日本のREIT(上場不動産投資信託)、私は値が大幅に下がって買いごろだと思って、昨年後半からずいぶん買った。しかし個人投資家の資金がREITに向かっているという話はとんと聞こえてこない。
 
ネームバリューもある優良REITでも利回りは、5~6%だ。どうして買わないの?不思議でしょうがない。
その一方で、未だに証券会社や銀行のセールスに乗せられて、手数料ばかり高い外貨投資信託買っている人が後を絶たない。
 
彼らが勧めるハイイールド債を組み込んで、ブラジル・レアルの為替リスクまで乗っけた投資信託なんて、どうなるか分からないよ。「ハイイールド債」と言えば聞こえが良いが、Junk Bond(クズ社債)だよ。
 
まあ、いいでしょ。私が既に退職したメガバンク・グループもそういう高手数料の投資信託を売って儲けにしている。私の年金(企業年金)が、そうした儲けに支えられて安泰なら、個人的には文句を言う必要はない。
 
不動産証券業協会のデータで日本REIT全体の投資リターンを確認してみた(下の図)。

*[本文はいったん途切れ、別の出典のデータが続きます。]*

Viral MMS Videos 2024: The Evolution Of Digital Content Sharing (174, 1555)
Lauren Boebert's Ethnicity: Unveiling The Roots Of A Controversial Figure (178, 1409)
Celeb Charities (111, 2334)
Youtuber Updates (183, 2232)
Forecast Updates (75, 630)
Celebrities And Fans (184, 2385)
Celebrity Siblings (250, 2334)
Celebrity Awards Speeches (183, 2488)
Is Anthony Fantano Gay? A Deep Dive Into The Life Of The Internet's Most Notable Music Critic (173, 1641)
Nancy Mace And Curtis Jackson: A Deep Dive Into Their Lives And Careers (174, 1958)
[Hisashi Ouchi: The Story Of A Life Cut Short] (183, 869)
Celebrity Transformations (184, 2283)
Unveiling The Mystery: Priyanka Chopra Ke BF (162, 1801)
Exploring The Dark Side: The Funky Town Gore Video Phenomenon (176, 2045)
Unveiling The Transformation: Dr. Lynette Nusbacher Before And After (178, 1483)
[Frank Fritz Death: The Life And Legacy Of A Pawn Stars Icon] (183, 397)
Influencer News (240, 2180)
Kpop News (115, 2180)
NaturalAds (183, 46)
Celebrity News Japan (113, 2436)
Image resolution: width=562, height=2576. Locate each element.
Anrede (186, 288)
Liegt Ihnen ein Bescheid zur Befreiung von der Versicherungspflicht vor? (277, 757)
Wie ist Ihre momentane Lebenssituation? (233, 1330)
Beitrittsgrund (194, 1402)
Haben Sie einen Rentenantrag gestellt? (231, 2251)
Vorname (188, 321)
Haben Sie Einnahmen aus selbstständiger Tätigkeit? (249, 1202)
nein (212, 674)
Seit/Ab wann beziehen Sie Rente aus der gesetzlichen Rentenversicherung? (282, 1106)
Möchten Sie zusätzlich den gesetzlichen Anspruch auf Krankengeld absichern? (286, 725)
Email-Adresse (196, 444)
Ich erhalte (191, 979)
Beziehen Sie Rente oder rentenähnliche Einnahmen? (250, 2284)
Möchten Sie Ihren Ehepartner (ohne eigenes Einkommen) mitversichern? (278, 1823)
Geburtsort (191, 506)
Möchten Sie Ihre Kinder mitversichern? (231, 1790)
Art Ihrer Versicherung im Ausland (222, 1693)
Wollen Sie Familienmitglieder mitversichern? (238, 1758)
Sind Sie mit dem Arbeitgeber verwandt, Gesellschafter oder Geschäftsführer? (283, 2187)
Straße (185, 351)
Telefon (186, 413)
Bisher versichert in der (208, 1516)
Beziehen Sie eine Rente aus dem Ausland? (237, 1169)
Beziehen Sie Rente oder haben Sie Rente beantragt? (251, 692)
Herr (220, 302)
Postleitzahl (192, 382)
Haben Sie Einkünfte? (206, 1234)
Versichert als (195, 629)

青い線がインカム・リターン、赤い線がキャピタル・リターンである。
 
弊著「なぜ人は市場に踊らされるのか?」(日本経済新聞出版社2010年)「資産運用のセオリー」(光文社2008年)をご覧下さった読者はご存じのはずだが、住宅資産は賃料がとても安定しているので、賃料を基準にして価格の大局的な割高・割安を簡単に見抜けると強調した。
 
REITは主に商業ビルなどに投資しているので、賃料を原資にした配当リターンは住宅賃料よりは変動性が高いと思っていた。商業ビルの賃料は住宅賃料よりは、景気の変動の影響を受けやすいからだ。ところが、データをグラフ化して見てちょっと驚いた。REIT全体の賃料に基づくインカム・リターンも2002年から2010年まで5~6%で大変に安定しているのだ。REIT一覧
 
正確に言うと、インカム・リターンと配当利回りは異なる。インカムリターンは「不動産資産の市場価値」」分母にして計算している。「市場価値」とはREITの上場されている時価ではない。むしろ「鑑定額」に近いだろう。
 
ちなみに、上場時価を分母にREITの配当率の推移をみると、REITのブーム・ピーク時には2%台まで下がり、クラッシュ時には8%近くまで上がっている。つまり、REITの上場価格が、非合理的な高騰と暴落をした結果、鑑定額を分母にした賃料リターン(=インカム・リターン)は安定しているのに、上場価格をベースにした配当利回りはバカみたいに乱高下したのだ。
 
もちろん、私は配当リターン2%~3%%のREITなんてバカバカしくて買えないと思っていたので、インカムリターンが「正常化」した昨年までREITは一切買わなかった。
 
こんなに安定したインカム・リターンの資産なのに、市場の投資家はブーム期には倍の値段で買い、ブームが破裂した後は、ピーク時から半値以下の水準でもなかなか買おうとしないのだ(REITの市場時価総額のグラフ) (東証REIT指数)。
 
まことに、ありがたいことだ。躁鬱病のMr.Marketに感謝しようじゃないか。彼が落ち込んで鬱になってくれたおかげで、優良REITを利回り5~6%という配当利回りが出る価格で買うことができるんだ。
 
個別のマンション投資でも都心の中古物件をショッピングしても、利回りはネット6%程度だろう。ところがREITには個別物件にはない高い流動性がある。何年かして、またMr.Marketが躁状態になって、バカ高い価格になったら、さっさといつでも売り抜けることができる。 
 
「価格が上がらなかったらどうする?」 超低金利の日本で5~6%ものリターンを生んでくれるのだから、ありがたくことだと思って、いつまでも持っていればいいだろう。
 
「日本は低金利で資産形成なんてできない」と嘆いている方がいれば、本当に嘆くべきなのは「日本の低金利」ではなく、その方の金融・投資リテラシーの不足だ、と申し上げておこうか。